Call me if they are interested, you know were I live. :wave:

BG


----------



## SABL (Jul 4, 2008)

Will do. The older son has found temp employment @ Lucent (construction) and I rarely see the youngest before 3PM, but he does make a decent night watchman!!


----------



## pat mcgroin (May 1, 2009)

I dont really know about prunning them now.
I would have to look to see the corrct time for the area.

I think I can safely say not today.
It was 14f when I got up this morning and wouldnt think it would be so good for freshly cut limbs.


----------



## Basementgeek (Feb 7, 2005)

Well, it is to late now.

My neighbor hired a tree trimming company. I paid them $40.00 to do some trimming on it. Got the branches off that were touching to siding and roof.

Now I can get up there and clean what is most likely a really clogged gutter. It has to full of rotting/leaves.

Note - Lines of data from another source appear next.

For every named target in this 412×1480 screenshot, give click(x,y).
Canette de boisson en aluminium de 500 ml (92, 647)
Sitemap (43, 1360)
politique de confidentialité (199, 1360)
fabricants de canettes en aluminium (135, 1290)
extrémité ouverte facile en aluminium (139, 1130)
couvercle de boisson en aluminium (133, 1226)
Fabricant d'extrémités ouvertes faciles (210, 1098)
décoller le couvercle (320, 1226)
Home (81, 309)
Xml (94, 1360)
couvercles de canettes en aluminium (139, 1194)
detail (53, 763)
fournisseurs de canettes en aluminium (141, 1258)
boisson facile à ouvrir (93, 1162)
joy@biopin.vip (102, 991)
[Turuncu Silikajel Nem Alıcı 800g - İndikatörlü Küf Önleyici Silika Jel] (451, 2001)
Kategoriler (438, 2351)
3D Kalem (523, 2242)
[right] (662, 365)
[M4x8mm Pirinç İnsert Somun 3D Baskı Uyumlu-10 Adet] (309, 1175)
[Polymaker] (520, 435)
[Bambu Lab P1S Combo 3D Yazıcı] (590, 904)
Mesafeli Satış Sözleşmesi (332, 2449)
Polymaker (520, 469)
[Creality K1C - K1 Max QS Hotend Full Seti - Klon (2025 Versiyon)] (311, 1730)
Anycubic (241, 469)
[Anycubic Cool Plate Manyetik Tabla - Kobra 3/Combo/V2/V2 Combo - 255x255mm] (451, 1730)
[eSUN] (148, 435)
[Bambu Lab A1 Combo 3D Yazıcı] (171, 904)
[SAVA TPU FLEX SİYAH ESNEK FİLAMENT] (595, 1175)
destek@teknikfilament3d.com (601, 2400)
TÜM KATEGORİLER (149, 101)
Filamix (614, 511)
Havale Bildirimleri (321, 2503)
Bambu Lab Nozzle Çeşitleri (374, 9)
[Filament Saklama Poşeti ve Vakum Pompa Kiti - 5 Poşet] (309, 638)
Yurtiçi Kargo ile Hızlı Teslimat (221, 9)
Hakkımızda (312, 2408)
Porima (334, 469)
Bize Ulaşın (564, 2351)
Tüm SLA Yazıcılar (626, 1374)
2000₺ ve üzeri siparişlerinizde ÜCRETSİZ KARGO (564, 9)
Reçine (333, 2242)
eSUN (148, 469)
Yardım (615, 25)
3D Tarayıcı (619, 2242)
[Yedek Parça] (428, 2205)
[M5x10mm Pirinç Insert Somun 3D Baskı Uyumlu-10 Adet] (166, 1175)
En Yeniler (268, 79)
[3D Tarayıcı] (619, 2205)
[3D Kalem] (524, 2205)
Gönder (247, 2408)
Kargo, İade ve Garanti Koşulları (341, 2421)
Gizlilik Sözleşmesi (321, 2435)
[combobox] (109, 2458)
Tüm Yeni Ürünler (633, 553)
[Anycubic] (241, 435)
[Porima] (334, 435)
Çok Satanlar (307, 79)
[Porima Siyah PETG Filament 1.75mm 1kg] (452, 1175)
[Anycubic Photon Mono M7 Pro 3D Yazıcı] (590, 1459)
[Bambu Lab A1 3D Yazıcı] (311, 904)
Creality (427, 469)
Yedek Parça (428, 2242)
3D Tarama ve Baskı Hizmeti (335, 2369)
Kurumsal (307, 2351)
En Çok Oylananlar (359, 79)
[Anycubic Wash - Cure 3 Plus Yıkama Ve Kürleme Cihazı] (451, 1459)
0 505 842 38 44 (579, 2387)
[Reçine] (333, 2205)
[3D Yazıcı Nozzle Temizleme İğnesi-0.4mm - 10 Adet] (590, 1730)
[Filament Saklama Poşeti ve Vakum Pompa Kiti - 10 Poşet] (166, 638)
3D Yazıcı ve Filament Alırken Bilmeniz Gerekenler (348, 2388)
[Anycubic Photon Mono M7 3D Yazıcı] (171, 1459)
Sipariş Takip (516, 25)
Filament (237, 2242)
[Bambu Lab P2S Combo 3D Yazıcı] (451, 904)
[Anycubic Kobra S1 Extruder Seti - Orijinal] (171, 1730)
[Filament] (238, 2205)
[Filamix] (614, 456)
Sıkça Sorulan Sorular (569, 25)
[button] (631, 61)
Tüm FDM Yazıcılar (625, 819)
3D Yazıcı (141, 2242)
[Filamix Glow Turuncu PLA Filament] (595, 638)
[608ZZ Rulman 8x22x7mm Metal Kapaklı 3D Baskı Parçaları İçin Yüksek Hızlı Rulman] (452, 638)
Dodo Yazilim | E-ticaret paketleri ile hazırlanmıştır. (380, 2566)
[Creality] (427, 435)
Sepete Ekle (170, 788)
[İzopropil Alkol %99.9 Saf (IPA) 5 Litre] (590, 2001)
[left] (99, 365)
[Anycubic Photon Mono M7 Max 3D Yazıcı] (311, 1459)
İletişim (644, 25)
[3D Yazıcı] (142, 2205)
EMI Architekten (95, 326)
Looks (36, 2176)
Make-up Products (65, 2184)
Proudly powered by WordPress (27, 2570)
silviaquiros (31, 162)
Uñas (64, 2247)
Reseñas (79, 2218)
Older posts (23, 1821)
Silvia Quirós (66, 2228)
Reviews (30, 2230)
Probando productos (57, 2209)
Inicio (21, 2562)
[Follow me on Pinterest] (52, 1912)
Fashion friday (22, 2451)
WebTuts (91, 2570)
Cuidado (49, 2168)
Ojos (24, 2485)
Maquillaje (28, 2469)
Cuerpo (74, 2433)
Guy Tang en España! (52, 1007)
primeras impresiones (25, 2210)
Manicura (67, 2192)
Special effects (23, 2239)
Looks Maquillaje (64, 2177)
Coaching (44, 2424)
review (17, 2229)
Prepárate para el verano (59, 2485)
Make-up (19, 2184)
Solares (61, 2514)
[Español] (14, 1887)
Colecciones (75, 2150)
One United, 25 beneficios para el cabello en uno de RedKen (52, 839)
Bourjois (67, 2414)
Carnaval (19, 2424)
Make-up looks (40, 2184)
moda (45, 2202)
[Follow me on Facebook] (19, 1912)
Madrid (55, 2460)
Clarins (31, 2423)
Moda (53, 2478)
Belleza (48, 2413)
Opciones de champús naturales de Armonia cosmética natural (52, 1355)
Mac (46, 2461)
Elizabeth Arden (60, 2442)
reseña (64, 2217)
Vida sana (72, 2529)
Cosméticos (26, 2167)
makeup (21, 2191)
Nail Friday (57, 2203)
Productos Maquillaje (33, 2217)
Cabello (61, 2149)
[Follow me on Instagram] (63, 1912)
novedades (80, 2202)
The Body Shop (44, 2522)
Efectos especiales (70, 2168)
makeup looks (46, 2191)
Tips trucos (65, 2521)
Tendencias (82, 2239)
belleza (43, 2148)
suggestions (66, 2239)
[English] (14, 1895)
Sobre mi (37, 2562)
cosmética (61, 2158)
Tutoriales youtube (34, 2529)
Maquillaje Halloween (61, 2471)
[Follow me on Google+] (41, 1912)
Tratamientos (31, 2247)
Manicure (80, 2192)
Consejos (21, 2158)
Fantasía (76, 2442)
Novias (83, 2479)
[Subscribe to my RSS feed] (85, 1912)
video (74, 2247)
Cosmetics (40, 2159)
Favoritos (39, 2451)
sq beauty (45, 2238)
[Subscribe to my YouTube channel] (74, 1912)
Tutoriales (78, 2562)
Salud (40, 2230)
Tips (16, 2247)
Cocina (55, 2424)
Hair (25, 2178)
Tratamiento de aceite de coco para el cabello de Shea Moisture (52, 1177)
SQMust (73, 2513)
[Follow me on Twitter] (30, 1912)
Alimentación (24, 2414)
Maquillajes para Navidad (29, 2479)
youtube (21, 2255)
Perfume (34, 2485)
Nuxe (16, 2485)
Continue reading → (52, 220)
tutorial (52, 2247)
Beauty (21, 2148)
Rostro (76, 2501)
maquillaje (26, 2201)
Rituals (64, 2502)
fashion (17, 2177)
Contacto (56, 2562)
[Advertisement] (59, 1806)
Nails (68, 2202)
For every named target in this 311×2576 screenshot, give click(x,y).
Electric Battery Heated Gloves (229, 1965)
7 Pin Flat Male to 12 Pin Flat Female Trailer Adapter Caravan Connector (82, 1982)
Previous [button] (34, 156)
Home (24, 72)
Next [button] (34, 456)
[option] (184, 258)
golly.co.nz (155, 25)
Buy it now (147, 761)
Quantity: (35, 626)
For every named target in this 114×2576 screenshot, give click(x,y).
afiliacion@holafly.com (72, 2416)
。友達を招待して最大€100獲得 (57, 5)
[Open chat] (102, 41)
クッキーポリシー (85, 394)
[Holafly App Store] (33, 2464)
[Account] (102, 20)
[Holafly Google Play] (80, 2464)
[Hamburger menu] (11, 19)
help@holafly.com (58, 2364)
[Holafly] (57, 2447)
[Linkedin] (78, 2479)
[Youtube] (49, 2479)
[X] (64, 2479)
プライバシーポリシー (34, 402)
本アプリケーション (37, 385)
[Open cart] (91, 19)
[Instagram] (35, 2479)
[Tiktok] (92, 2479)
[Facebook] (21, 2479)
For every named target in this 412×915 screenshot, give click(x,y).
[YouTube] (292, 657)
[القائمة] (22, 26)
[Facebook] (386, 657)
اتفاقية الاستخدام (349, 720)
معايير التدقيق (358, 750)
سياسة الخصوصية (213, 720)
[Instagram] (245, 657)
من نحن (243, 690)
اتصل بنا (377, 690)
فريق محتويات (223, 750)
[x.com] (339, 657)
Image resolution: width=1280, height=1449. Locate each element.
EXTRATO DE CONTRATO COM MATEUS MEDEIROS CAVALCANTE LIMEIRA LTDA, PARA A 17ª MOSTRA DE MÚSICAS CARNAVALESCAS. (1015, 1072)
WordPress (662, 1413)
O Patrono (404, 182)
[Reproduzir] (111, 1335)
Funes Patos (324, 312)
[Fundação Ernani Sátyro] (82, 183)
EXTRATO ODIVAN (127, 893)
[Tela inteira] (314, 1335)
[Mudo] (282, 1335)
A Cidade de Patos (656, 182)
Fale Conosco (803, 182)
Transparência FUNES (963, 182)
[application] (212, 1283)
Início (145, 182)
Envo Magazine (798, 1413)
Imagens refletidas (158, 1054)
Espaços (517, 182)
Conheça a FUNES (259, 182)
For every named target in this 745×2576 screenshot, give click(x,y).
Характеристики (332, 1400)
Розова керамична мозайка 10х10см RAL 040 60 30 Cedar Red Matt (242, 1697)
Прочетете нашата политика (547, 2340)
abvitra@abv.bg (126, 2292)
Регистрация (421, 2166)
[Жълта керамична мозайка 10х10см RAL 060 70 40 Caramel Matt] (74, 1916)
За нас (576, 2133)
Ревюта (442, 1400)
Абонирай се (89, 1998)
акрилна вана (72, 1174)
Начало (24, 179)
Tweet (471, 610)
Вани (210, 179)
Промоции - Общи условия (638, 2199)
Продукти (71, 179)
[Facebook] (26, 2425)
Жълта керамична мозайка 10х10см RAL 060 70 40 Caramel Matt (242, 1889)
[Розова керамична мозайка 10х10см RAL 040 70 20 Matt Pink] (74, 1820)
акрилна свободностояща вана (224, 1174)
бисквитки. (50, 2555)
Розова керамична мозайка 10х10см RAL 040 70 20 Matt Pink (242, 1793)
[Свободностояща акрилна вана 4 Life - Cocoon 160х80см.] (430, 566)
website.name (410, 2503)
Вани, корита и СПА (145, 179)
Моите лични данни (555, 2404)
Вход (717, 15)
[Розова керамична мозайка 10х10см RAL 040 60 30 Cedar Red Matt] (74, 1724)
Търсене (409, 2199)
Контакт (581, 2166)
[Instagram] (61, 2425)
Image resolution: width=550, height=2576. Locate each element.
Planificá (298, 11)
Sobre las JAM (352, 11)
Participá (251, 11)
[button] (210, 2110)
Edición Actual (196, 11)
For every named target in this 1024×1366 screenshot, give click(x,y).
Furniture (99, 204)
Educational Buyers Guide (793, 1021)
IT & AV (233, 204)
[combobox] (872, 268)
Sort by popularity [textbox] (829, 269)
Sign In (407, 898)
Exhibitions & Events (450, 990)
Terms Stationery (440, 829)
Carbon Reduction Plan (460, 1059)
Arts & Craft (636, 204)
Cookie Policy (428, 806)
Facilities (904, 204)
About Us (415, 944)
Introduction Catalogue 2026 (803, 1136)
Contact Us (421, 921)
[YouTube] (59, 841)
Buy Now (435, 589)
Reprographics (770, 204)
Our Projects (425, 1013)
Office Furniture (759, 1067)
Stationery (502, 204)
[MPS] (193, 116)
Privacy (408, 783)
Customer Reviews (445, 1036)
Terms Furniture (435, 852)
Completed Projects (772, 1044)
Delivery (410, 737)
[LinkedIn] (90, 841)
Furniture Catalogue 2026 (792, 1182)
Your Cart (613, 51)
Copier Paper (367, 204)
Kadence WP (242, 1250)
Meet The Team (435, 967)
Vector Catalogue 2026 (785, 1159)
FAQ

I still need to do some pruning on it, but will probably wait until spring.

Thanks

BG


----------



## SABL (Jul 4, 2008)

Wondered how it turned out.... good deal!! You might find a few pears mixed in with the leaves in your gutter??


----------



## jeffg1 (Mar 1, 2010)

I hate to see a good pear go to waste. You might like them dried (the pears that is). Wait till they are really ripe. Slice and dip (1 to 3 minutes) in ascorbic acid in water (vitamin C) and put in a food dryer (commercially available). Don't need to peel them. (You can dry them in the sun or in baskets in your car in the sun but its more trouble). They dry in 1-3 days. Keep them in jars or bags and they last for years. Put them out for snacks and bring them to pot luck dinners...


----------



## Basementgeek (Feb 7, 2005)

Thanks for the suggestion.

BG


----------



## Seeno (Aug 21, 2011)

You might also try making wine, jams & jellies and, believe it or not, firm pears actually make a great pie very much like apple. AND for these purposes the fruit doesn't really have to be pristine as you may prefer for eating.


----------



## Basementgeek (Feb 7, 2005)

Seeno:

The tree was really cut back last year. I only saw 3 pears this year

BG


----------



## CCT (Mar 21, 2009)

Homemade pear brandy -> Married …with dinner » Blog Archive » She’s a fine girl

Thank me later.


----------